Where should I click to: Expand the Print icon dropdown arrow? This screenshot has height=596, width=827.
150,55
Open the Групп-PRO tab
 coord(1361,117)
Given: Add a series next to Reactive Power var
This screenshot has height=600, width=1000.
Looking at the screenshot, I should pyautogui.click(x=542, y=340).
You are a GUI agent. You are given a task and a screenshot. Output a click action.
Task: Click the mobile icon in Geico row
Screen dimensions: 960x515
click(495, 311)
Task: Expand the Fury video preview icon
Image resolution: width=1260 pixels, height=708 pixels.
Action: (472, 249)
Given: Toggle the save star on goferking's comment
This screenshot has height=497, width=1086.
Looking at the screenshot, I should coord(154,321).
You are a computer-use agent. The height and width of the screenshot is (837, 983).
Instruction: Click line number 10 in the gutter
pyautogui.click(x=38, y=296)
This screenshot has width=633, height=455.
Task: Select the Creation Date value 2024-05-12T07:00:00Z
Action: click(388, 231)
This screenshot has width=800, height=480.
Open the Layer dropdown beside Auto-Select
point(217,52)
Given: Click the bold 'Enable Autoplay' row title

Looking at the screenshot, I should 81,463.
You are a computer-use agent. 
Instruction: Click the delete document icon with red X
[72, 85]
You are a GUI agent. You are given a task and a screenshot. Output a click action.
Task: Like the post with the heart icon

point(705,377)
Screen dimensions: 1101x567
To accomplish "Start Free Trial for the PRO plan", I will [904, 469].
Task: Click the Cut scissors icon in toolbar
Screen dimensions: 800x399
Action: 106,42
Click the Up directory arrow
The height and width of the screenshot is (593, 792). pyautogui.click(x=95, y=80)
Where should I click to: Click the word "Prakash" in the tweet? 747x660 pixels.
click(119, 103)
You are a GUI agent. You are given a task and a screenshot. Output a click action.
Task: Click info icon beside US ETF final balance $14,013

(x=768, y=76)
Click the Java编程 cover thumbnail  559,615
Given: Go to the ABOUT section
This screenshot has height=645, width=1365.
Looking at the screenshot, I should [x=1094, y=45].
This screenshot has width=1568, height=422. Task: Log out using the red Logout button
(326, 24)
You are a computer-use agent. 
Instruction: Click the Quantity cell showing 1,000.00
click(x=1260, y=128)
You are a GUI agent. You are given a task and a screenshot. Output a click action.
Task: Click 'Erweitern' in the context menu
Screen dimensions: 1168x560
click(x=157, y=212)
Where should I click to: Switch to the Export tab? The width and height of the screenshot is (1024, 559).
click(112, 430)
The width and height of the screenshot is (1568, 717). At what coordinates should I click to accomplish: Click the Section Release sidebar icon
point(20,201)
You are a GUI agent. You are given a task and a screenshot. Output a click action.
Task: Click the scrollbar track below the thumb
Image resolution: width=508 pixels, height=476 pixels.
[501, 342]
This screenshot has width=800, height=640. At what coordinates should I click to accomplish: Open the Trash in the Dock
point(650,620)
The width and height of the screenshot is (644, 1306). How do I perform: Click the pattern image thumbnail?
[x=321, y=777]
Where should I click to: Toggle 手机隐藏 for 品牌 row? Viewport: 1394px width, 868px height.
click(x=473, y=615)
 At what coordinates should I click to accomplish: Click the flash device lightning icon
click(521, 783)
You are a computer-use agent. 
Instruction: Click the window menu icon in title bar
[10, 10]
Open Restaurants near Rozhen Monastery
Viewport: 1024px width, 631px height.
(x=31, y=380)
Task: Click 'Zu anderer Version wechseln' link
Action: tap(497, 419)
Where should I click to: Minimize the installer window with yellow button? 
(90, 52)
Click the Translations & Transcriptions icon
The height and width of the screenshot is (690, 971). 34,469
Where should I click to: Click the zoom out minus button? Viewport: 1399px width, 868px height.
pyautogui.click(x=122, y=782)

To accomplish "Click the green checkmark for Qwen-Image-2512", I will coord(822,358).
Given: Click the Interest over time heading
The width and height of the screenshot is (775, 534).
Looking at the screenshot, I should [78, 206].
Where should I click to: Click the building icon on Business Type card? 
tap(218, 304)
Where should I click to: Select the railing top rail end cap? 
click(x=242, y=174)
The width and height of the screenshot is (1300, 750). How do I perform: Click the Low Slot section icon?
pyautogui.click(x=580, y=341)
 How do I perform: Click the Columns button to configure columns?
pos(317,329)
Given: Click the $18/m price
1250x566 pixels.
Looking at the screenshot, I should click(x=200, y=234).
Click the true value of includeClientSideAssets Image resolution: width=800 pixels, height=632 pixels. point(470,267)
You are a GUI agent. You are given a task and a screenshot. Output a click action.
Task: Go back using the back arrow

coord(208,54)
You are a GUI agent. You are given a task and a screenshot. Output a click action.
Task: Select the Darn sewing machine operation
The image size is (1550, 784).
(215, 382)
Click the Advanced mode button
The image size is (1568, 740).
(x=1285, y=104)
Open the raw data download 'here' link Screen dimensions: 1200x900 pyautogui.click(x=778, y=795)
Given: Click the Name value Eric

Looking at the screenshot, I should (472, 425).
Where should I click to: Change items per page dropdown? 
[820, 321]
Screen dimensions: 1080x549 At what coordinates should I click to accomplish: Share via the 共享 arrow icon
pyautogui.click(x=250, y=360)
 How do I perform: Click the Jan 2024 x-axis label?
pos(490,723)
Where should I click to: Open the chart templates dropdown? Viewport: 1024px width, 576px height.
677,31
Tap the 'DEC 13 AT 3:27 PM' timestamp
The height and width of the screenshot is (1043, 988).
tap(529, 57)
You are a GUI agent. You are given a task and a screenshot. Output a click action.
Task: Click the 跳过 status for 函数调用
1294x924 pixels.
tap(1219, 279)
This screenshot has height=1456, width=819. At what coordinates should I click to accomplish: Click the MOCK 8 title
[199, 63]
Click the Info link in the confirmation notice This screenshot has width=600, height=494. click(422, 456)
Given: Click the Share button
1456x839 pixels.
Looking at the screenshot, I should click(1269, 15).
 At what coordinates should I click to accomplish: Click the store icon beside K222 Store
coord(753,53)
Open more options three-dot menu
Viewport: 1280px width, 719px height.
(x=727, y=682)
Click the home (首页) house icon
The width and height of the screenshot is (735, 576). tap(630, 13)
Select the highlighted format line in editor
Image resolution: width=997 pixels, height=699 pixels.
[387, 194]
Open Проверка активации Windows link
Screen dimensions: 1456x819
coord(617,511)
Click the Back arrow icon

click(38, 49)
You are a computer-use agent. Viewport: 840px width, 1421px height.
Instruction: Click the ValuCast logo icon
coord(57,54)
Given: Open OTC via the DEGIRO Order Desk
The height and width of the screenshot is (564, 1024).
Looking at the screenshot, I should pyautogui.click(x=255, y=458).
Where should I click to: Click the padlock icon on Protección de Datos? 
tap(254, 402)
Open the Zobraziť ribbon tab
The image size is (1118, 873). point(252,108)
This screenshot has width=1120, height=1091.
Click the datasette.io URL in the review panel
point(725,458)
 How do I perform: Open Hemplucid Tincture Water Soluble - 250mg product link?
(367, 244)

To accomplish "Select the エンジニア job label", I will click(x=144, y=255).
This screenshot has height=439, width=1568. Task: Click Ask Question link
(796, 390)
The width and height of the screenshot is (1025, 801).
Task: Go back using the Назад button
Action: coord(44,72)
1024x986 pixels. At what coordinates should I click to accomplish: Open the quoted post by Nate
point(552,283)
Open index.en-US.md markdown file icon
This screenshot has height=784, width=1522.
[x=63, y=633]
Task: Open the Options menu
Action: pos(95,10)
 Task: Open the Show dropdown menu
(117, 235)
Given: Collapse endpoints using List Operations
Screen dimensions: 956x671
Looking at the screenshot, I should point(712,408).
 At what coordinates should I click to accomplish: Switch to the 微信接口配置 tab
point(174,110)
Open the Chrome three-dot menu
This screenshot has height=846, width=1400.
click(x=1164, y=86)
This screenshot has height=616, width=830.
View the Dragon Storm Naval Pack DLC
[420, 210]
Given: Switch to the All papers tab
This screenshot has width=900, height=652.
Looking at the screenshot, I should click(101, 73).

■ **Work required**: Reproduce the items verbatim from the line containing "Click the Java编程" through the line containing "pyautogui.click(x=122, y=782)", including both of those lines.

■ **Finished answer**:
Click the Java编程 cover thumbnail  559,615
Given: Go to the ABOUT section
This screenshot has height=645, width=1365.
Looking at the screenshot, I should [x=1094, y=45].
This screenshot has width=1568, height=422. Task: Log out using the red Logout button
(326, 24)
You are a computer-use agent. 
Instruction: Click the Quantity cell showing 1,000.00
click(x=1260, y=128)
You are a GUI agent. You are given a task and a screenshot. Output a click action.
Task: Click 'Erweitern' in the context menu
Screen dimensions: 1168x560
click(x=157, y=212)
Where should I click to: Switch to the Export tab? The width and height of the screenshot is (1024, 559).
click(112, 430)
The width and height of the screenshot is (1568, 717). At what coordinates should I click to accomplish: Click the Section Release sidebar icon
point(20,201)
You are a GUI agent. You are given a task and a screenshot. Output a click action.
Task: Click the scrollbar track below the thumb
Image resolution: width=508 pixels, height=476 pixels.
[501, 342]
This screenshot has width=800, height=640. At what coordinates should I click to accomplish: Open the Trash in the Dock
point(650,620)
The width and height of the screenshot is (644, 1306). How do I perform: Click the pattern image thumbnail?
[x=321, y=777]
Where should I click to: Toggle 手机隐藏 for 品牌 row? Viewport: 1394px width, 868px height.
click(x=473, y=615)
 At what coordinates should I click to accomplish: Click the flash device lightning icon
click(521, 783)
You are a computer-use agent. 
Instruction: Click the window menu icon in title bar
[10, 10]
Open Restaurants near Rozhen Monastery
Viewport: 1024px width, 631px height.
(x=31, y=380)
Task: Click 'Zu anderer Version wechseln' link
Action: tap(497, 419)
Where should I click to: Minimize the installer window with yellow button? 
(90, 52)
Click the Translations & Transcriptions icon
The height and width of the screenshot is (690, 971). 34,469
Where should I click to: Click the zoom out minus button? Viewport: 1399px width, 868px height.
pyautogui.click(x=122, y=782)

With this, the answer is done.